The easiest way to eat more legumes? Simmer them with vibrant passata and Tex-Mex spices, then add chorizo and cheese! Scoop up the deliciousness with warm corn chips and you're very welcome.
The current labour shortages have impacted availability of ingredients across the entire food supply chain. As such, what you receive may be slightly different to what’s pictured. Don’t worry, your recipe will be just as delicious!
The quantities provided above are averages only.

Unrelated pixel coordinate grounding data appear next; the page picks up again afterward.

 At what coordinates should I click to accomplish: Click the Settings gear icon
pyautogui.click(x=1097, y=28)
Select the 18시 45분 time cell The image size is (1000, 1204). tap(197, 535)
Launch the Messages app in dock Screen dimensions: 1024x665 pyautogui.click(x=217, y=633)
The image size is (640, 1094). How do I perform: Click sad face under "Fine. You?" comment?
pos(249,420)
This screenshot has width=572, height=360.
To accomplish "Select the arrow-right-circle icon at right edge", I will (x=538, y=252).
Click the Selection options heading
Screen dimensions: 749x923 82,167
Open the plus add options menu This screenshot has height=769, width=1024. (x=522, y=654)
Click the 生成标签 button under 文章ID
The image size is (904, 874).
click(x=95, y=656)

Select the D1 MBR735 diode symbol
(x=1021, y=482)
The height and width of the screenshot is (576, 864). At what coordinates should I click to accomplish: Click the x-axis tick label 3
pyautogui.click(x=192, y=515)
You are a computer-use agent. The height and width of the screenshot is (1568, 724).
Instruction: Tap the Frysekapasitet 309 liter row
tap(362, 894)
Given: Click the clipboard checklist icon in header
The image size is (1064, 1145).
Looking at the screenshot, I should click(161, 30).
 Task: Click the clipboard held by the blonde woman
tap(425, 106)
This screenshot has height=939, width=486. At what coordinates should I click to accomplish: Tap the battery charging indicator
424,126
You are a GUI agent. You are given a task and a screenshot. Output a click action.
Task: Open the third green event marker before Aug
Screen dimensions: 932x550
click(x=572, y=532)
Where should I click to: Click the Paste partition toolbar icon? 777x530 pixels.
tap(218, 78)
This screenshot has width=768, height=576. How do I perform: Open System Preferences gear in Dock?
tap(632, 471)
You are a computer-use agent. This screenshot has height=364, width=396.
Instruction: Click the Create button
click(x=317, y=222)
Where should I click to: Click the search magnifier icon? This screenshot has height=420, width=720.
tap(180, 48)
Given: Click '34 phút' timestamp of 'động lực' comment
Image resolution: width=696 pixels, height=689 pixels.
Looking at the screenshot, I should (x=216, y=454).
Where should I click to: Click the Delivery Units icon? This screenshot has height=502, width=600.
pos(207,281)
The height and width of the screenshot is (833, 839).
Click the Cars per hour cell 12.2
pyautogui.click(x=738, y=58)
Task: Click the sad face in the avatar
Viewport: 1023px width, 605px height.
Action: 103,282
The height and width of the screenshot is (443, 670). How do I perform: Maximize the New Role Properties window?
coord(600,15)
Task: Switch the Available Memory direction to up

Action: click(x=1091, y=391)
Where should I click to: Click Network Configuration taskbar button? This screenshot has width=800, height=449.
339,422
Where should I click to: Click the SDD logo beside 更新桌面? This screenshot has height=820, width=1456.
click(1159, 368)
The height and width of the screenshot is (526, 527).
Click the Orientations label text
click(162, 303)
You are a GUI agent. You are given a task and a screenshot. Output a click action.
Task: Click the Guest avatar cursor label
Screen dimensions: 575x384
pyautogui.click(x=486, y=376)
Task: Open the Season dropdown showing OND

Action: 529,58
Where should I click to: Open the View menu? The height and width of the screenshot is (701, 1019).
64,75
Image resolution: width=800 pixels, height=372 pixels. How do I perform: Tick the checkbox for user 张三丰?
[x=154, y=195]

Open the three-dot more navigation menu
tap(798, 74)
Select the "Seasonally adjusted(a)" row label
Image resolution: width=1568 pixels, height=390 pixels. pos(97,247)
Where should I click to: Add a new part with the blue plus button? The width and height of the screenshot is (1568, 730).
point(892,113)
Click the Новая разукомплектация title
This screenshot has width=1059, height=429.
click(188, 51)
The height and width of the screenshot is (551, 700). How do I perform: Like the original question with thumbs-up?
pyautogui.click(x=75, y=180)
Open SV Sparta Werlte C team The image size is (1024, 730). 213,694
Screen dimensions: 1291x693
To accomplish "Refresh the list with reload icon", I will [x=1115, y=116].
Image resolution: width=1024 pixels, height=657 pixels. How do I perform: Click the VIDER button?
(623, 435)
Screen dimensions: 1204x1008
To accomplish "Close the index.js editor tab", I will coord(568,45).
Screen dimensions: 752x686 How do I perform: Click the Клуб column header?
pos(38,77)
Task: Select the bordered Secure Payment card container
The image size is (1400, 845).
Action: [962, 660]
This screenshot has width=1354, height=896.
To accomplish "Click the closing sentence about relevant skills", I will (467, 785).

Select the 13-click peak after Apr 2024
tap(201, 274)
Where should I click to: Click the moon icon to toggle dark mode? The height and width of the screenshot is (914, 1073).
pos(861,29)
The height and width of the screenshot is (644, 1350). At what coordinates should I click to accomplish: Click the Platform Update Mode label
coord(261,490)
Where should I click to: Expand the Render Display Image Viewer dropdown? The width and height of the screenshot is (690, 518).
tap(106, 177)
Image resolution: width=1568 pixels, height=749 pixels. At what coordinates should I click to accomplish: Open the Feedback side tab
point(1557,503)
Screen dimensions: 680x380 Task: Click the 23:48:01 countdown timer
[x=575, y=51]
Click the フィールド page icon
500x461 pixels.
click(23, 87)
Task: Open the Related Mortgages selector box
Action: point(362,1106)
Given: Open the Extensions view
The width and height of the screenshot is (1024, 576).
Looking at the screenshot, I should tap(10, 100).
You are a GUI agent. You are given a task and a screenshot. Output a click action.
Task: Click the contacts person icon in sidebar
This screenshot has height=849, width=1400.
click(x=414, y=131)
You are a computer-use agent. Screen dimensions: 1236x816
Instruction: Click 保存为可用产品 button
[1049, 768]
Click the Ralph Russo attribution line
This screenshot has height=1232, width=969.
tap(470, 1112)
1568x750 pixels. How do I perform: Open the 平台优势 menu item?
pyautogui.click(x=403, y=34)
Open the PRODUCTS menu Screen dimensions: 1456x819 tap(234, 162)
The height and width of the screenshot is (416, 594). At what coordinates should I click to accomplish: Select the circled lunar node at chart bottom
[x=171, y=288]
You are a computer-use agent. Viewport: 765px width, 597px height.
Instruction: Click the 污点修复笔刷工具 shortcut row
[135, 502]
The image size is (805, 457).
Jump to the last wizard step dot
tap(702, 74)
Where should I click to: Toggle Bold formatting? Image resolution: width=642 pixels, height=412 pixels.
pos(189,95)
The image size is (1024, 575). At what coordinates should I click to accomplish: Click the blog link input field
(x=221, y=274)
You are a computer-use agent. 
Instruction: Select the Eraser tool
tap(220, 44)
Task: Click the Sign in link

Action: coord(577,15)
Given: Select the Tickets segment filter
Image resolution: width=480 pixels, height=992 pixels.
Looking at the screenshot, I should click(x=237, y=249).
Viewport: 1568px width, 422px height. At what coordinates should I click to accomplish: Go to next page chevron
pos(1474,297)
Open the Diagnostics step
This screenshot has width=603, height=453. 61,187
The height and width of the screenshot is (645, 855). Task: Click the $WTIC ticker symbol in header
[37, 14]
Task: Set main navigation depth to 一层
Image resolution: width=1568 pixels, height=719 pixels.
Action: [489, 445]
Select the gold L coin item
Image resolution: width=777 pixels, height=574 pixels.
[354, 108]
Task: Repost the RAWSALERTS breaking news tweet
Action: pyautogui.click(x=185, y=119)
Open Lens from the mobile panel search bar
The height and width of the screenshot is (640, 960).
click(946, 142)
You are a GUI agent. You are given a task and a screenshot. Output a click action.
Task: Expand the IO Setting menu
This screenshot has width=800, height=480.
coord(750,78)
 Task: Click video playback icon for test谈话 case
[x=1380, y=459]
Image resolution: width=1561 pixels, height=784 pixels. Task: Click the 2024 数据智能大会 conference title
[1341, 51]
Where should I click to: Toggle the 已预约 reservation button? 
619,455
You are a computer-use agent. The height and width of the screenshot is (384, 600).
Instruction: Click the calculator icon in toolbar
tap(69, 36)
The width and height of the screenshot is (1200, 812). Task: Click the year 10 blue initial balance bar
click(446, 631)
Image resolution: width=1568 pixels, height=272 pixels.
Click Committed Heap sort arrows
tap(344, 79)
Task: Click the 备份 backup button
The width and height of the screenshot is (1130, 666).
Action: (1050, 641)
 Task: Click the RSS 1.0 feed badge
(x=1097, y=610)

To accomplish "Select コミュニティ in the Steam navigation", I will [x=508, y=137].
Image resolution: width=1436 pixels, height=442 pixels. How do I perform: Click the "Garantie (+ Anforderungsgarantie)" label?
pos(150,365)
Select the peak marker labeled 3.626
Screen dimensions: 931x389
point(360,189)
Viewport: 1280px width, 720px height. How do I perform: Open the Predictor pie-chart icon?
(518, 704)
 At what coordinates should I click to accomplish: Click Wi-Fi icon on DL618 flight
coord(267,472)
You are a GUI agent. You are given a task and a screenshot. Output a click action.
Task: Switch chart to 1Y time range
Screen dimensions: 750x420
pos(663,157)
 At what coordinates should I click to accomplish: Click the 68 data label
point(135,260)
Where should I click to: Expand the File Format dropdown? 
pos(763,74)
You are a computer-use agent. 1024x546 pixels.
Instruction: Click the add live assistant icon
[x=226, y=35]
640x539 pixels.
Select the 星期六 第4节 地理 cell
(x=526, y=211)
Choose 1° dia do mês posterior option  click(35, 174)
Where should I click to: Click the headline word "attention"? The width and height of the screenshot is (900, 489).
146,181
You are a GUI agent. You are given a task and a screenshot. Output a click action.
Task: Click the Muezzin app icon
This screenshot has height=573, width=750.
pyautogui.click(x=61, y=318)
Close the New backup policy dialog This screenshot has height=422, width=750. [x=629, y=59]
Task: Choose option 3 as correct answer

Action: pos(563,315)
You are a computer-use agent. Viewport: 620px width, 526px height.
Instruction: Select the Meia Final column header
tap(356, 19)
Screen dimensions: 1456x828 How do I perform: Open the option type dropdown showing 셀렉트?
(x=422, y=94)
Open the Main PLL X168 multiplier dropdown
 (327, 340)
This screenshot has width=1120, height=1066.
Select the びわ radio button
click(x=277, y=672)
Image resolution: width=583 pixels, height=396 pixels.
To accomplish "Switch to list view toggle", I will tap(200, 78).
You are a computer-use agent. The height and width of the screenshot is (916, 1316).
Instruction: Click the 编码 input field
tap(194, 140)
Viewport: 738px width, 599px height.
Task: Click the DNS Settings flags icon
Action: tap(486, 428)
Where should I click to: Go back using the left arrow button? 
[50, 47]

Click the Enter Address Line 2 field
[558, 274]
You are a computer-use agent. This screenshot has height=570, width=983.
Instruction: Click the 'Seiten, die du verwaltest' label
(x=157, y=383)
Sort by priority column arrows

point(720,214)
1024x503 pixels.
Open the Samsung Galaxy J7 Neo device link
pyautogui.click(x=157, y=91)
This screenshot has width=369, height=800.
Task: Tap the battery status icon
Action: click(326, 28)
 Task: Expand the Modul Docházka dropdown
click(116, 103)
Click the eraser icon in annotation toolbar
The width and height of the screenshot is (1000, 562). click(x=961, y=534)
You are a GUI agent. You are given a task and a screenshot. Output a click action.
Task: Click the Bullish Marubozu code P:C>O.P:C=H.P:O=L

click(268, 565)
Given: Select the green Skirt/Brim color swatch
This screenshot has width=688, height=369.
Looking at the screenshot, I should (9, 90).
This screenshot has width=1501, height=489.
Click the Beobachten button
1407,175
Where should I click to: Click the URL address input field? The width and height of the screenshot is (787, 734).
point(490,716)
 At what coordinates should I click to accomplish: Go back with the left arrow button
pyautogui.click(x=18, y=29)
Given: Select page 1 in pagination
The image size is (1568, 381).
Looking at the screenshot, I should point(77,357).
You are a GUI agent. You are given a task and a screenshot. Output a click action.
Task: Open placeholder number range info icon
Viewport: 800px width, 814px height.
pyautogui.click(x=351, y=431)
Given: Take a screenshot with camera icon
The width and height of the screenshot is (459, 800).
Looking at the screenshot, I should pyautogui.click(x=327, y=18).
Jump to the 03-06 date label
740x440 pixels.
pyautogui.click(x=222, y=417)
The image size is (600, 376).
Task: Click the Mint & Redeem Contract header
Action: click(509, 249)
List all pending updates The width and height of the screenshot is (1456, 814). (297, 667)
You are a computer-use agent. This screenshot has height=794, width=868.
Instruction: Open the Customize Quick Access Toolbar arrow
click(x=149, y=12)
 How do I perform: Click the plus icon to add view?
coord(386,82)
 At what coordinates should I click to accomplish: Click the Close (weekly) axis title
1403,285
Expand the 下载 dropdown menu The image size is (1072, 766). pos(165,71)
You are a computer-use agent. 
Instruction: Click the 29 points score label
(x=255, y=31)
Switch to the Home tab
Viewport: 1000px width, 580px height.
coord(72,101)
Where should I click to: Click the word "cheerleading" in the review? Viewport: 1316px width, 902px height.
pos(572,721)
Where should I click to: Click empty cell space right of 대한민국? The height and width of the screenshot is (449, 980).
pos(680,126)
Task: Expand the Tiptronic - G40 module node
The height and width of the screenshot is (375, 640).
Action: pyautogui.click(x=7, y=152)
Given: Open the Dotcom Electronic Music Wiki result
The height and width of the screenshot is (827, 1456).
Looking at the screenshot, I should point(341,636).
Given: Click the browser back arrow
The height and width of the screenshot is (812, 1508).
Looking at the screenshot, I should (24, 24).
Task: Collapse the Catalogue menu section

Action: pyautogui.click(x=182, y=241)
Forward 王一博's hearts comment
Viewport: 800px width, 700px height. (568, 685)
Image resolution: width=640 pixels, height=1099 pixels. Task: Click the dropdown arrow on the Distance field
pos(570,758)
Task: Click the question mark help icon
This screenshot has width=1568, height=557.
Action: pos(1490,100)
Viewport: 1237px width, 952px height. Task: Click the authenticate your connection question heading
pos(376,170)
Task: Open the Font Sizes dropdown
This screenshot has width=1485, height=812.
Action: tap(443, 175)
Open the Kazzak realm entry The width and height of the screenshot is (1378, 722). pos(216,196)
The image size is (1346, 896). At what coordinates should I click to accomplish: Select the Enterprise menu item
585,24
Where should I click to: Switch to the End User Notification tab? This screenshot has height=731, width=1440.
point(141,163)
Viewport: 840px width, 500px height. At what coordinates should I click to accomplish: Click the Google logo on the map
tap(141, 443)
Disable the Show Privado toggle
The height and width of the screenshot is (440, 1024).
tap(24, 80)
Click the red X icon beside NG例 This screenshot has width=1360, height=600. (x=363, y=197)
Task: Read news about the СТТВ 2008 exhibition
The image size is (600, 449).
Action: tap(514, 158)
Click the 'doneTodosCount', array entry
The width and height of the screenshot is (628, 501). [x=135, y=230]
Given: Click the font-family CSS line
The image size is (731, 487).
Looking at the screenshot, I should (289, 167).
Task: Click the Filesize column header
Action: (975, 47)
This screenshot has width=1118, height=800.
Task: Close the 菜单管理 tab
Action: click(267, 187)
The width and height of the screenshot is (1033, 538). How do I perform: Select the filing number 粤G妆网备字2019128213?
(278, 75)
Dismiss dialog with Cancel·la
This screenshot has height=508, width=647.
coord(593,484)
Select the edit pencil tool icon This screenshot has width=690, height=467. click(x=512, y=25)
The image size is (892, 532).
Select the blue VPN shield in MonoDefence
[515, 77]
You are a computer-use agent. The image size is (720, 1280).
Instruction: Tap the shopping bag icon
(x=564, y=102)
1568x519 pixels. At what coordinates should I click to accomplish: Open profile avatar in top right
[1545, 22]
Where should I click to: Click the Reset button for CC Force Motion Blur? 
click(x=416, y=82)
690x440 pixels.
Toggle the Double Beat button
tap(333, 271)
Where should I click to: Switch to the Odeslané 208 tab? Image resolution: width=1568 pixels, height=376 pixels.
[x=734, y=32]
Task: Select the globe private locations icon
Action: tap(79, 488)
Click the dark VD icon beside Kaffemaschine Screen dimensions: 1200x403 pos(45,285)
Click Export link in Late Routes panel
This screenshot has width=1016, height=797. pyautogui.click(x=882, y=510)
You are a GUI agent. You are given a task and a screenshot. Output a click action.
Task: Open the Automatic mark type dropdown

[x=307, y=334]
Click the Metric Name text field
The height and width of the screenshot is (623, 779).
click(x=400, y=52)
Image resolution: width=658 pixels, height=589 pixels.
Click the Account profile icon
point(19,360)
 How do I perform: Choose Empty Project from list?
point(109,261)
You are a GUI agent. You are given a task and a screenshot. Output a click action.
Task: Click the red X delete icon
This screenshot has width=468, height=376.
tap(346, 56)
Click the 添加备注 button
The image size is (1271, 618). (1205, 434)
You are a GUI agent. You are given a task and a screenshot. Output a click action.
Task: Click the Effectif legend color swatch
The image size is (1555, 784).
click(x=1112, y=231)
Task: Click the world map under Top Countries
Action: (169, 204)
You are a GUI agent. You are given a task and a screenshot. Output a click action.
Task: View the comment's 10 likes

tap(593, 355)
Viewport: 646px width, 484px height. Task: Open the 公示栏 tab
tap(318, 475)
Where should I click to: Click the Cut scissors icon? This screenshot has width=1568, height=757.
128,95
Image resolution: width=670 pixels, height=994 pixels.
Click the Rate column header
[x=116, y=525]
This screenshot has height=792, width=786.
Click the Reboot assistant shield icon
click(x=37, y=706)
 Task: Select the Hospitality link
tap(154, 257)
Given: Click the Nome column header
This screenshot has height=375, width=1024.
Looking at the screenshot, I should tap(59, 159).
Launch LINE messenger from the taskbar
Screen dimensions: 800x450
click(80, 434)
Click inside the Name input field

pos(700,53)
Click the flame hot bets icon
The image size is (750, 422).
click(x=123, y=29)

Always read product labels for the most up-to-date allergen information. Visit hellofresh.com.au/foodinfo for allergen and ingredient information. If you have received a substitute ingredient, please be aware allergens may have changed.
1 tin
sweetcorn
½ tin
black beans
1 packet
mild chorizo
(May be present: Soy, Milk, Sulphites. )
½
lime
1 box
passata
1 bag
corn chips
(May be present: Milk. )
1 sachet
Tex-Mex spice blend
1 packet
Cheddar cheese
(Contains Milk;)
1
carrot
olive oil
¼ cup
water
30 g
butter
(Contains Milk;)
1 tsp
brown sugar
• Grate the carrot. Drain the sweetcorn. Drain and rinse black beans (see ingredients). • Roughly chop mild chorizo. • Slice lime into wedges.
• In a large frying pan, heat a drizzle of olive oil over a high heat. • Cook chorizo, carrot and sweetcorn, stirring occasionally, until golden, 5-6 minutes.
TIP: Cover the pan with a lid if the corn kernels are "popping" out.
• Reduce heat to medium-high, then stir through Tex-Mex spice blend, passata, the brown sugar, black beans and the water. Cook until slightly thickened, 2-3 minutes. • Remove pan from heat. Add the butter, stirring, until melted and combined. Season with pepper. • In a large heatproof bowl, microwave corn chips in 10 second bursts, or until warmed through.
TIP: The spice blend is mild, but use less if you're sensitive to heat!
• Divide Tex-Mex chorizo and black bean stew between bowls. • Sprinkle with shredded Cheddar cheese. • Serve with corn chips and lime wedges.